**Selected passage**
^^^^

# Flash AS2 audio player



## Gesp (Nov 29, 2008)

Hi

Can anyone help me in this problem... I`m trying to find some one that can show me, tutorials and stuff, how can I create a AS2 based mp3 player with various lists on it, they don`t need to be in a list format, just continously playing and with a change track option..

Is it possible? 

Please can anyone help me?

thanks


----------



## Eriksrocks (Aug 7, 2005)

Have you considered one that is already made?

http://www.longtailvideo.com/players/jw-flv-player/
http://www.macloo.com/examples/audio_player/
http://musicplayer.sourceforge.net/

It will probably be easier to just use one of those or one of the many others out there and then just input your MP3 files.


----------



## Gesp (Nov 29, 2008)

but I gess none of them can be inserted in an flash portfolio can they?

^^^^

**Source excerpt**
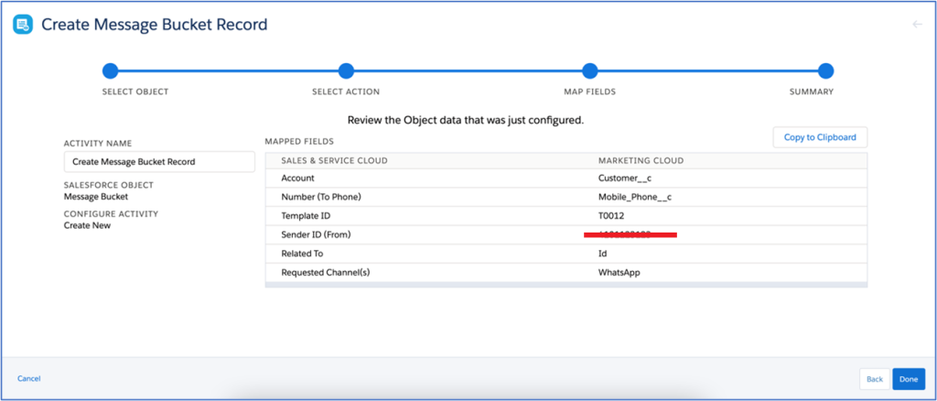
Task: Click the Message Bucket header icon
Action: click(x=23, y=25)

^^^^

**What to work on**
(1) In the thread about the Flash AS2 audio player, what does Eriksrocks suggest instead of creating a player from scratch?
(2) Retype the Flash AS2 audio player thread between "It will probably" and "portfolio can they?", inclusive.
(3) Write what comes next in the thread about a Flash AS2 audio player, picking up after its final post.

**Expected responses**
(1) Using a player that is already made and then putting in the MP3 files.

(2)
It will probably be easier to just use one of those or one of the many others out there and then just input your MP3 files.


----------



## Gesp (Nov 29, 2008)

but I gess none of them can be inserted in an flash portfolio can they?

(3)
----------



## Eriksrocks (Aug 7, 2005)

In that case, try looking at this:
http://www.actionscript.org/resources/articles/167/1/Flash-MX-Audio-Player/Page1.html


----------



## -Fabez- (Jul 28, 2008)

Depending on the structure of you Flash E-Portfolio, there are different ways to insert a music player into it, such as the LoadMovie function. As for the player itself, the tutorials that Eriksrocks provided are a good starting point, from which you can build up from to include other features that you want.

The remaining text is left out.